On pense que les pluies tropicales ont contribué à sa survie. L’eau avait certainement ruisselé sur lui à plusieurs reprises et il avait dû en avaler, voire boire dans une flaque d’eau, avant de sombrer complètement. Ses souvenirs, morcelés, se bornaient aux deux premiers jours où il était resté sous une bâche dans une barque sans boire ni manger. Il avait seulement bu l’eau douce qui stagnait au fond. Le reste, il n’en avait aucun souvenir.
Enfin il était de retour à Brest et le cœur de Léa exultait de bonheur.
— Tu as encore de la marge pour le poids, le rassura Gloria, avec tout ce que tu as perdu là-bas…
C’était vrai. Son aventure lui avait coûté neuf kilos.
— … et puis tu ne vas pas nous empêcher de te cocooner un peu, quand même ! Après la peur que tu nous as faite… de toute façon c’est un ordre de la médecine, Alex a dit que tu dois te remplumer !
Alex Bertillon était le compagnon de Gloria.
— Ordre de la médecine ? répliqua Treguer. Hum… venant d’un médecin légiste j’ai des doutes !
Les deux femmes interloquées éclatèrent de rire.
— Pas de doute, mon chéri, le cerveau va beaucoup mieux !
Sienna était parvenue jusque chez Loïc, par un miracle qu’elle ne s’expliquait pas. Avec une seule basket et talonnée par un individu qui avait essayé de l’agresser, elle avait dû courir plus de deux kilomètres ! Elle s’était jetée sur le portillon qui – ouf ! – n’était pas verrouillé, puis elle avait grimpé quatre à quatre les marches de la maison ancienne située impasse Rulenn. En courant elle avait saisi sa clé dans sa poche et l’inséra précipitamment dans la serrure, ouvrit la porte et la referma brutalement. Elle donna un tour de clé et se jeta dans la petite pièce à gauche de l’entrée.

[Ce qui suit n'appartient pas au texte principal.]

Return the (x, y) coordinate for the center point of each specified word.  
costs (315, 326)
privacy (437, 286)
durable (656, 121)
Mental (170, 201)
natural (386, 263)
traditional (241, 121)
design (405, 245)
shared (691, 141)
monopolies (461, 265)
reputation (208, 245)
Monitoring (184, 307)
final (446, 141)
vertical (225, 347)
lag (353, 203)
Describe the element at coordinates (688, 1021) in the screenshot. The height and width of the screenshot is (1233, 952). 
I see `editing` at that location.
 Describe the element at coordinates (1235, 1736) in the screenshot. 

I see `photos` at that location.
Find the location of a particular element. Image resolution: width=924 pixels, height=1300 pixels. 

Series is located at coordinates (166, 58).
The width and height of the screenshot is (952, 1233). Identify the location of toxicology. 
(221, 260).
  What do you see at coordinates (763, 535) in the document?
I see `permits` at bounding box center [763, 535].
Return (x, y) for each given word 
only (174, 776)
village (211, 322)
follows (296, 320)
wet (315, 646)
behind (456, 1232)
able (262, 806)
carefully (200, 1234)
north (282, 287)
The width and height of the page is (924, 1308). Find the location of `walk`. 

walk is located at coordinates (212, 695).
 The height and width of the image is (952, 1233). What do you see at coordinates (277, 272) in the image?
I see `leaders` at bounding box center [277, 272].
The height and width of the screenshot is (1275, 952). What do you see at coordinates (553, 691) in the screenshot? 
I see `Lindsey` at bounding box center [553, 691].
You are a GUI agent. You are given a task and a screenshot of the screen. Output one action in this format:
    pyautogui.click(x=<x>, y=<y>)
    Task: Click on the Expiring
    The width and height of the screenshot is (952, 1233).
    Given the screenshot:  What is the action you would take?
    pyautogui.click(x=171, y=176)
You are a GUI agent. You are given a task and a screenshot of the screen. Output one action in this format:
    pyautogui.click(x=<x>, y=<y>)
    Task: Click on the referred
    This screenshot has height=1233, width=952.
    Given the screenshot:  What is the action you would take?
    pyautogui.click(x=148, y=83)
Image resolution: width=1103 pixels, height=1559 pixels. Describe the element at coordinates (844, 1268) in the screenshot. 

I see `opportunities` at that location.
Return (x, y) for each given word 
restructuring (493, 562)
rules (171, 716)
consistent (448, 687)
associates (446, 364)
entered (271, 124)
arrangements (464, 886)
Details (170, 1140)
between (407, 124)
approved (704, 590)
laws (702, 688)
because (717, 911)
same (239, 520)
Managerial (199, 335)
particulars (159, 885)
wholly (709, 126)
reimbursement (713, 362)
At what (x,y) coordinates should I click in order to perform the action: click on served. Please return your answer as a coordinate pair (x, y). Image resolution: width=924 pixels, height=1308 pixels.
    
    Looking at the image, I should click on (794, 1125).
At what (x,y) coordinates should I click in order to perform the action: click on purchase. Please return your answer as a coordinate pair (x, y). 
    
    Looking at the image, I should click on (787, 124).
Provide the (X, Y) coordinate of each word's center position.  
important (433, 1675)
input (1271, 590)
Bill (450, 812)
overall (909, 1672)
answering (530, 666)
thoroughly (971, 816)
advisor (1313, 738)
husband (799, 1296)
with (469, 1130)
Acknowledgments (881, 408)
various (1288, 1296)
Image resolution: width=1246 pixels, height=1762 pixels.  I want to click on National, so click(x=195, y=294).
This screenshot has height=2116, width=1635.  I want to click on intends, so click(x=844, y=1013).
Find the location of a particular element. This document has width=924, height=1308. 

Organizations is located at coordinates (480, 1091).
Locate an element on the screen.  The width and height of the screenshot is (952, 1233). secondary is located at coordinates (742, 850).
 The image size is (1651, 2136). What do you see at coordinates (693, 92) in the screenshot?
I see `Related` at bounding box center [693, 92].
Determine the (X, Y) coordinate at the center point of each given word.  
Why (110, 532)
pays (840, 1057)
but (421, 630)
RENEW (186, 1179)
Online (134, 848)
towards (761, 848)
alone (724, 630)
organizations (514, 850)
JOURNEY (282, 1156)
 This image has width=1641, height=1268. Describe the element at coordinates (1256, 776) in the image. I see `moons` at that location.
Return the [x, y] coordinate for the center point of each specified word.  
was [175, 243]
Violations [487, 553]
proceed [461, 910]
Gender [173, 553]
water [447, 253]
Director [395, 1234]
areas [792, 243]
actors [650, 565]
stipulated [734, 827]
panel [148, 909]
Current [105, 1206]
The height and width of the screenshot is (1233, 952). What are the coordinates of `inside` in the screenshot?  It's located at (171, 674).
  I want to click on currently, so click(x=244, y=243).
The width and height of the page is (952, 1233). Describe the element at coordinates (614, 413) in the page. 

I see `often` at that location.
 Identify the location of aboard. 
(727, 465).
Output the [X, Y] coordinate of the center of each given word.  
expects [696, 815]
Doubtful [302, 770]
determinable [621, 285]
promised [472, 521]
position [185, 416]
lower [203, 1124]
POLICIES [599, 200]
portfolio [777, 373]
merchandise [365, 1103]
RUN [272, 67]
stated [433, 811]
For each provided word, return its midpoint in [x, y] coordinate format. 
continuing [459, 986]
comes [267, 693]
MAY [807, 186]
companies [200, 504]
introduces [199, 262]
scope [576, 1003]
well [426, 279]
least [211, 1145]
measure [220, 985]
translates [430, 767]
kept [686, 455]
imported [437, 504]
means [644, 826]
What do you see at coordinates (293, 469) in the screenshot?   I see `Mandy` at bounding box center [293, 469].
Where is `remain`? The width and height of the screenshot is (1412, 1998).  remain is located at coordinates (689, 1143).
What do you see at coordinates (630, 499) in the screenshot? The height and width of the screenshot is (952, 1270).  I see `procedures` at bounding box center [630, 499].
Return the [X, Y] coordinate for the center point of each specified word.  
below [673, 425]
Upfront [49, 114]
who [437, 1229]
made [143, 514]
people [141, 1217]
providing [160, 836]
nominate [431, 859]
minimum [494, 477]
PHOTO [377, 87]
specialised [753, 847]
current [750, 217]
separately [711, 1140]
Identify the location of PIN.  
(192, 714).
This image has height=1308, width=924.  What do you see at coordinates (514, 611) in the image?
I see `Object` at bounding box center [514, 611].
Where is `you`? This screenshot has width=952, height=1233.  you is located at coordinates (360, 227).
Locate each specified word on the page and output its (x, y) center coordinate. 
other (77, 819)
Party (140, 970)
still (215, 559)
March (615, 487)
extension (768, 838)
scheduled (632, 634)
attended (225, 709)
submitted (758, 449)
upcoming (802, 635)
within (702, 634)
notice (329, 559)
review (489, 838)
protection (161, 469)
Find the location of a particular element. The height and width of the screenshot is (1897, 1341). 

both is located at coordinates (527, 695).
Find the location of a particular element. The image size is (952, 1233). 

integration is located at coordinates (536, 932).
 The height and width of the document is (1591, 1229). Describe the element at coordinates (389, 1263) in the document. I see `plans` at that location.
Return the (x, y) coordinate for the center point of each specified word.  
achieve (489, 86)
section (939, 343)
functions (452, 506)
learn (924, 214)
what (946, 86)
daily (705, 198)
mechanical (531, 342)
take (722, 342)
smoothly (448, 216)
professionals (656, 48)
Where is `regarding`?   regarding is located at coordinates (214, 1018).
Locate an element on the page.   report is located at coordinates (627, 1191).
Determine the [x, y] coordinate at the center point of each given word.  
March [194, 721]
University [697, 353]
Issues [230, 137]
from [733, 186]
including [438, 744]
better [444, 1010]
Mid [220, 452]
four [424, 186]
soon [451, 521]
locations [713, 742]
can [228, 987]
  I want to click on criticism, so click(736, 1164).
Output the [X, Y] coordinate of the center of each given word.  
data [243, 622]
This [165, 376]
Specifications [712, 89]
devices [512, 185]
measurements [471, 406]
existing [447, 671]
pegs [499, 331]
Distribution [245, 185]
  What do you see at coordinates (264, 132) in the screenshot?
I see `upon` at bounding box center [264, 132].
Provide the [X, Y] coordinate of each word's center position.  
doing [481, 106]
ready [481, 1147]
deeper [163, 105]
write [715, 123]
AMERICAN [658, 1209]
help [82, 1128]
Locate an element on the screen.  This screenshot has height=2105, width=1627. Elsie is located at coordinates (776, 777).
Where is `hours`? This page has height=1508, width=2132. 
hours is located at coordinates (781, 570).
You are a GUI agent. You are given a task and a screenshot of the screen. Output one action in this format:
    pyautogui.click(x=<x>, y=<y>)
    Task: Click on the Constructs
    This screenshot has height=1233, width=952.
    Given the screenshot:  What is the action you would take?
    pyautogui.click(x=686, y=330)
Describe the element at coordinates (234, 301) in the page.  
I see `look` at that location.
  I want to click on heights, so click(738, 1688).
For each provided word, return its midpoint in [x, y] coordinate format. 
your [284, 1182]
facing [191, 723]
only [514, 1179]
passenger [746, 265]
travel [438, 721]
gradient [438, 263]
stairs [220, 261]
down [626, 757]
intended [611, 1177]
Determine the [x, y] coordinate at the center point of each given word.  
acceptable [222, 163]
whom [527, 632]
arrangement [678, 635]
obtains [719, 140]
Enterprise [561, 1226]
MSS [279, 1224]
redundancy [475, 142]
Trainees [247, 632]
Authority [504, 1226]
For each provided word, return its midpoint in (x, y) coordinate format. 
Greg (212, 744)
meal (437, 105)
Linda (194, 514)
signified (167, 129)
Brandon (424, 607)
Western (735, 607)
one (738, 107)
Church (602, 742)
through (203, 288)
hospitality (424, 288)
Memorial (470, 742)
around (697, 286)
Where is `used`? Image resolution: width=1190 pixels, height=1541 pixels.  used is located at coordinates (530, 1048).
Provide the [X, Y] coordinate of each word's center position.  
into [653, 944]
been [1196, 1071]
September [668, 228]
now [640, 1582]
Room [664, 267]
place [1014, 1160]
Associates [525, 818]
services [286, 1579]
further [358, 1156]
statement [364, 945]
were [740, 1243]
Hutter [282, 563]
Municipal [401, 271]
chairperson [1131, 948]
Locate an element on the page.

La porte par où elle venait d’entrer était vitrée sur sa partie haute et elle ne voulait pas être vue.
Elle respira à fond pour calmer son cœur affolé et tendit l’oreille. Elle réalisa soudain qu’il n’y avait pas de bruit. Son compagnon n’était pas là ! Pourtant il était plus de 20 heures. Peut-être était-il encore au “Dauphin Bleu”, sur le quai, à boire un coup avec ses copains ?
Elle sortit la tête doucement et regarda vers la porte, s’attendant à voir surgir son agresseur. Mais non, il n’y avait personne derrière la vitre. À peine rassurée elle s’avança dans la pièce principale et aperçut un mot sur la table. « Cara mia, je suis désolé, mon téléphone est tombé et l’écran est HS. Je file à Quimper le faire réparer. Au passage je m’arrêterai chez Gabriel et Rose. Ça fait longtemps que je ne les ai pas vus. Si le repas s’éternise je dormirai là-bas. Je connais mon frère… Ne m’attends pas pour manger. Encore désolé. Je t’embrasse fort. Loïc. »
Les larmes lui montèrent aux yeux. Il lui faisait brutalement défaut au pire moment ! Seule dans cette maison qu’elle n’habitait pas depuis longtemps elle ne se sentait pas rassurée. Les habitations autour de celle-ci avaient été vendues à des touristes qui ne venaient qu’à la belle saison. On était fin octobre… Il n’y avait que la mère Pimpon, en face, mais elle était sourde comme un pot et à l’abri de ses murs de clôture. Une autre résidente à l’année habitait le fond de l’impasse, mais elle travaillait vers Quimper et rentrait tard.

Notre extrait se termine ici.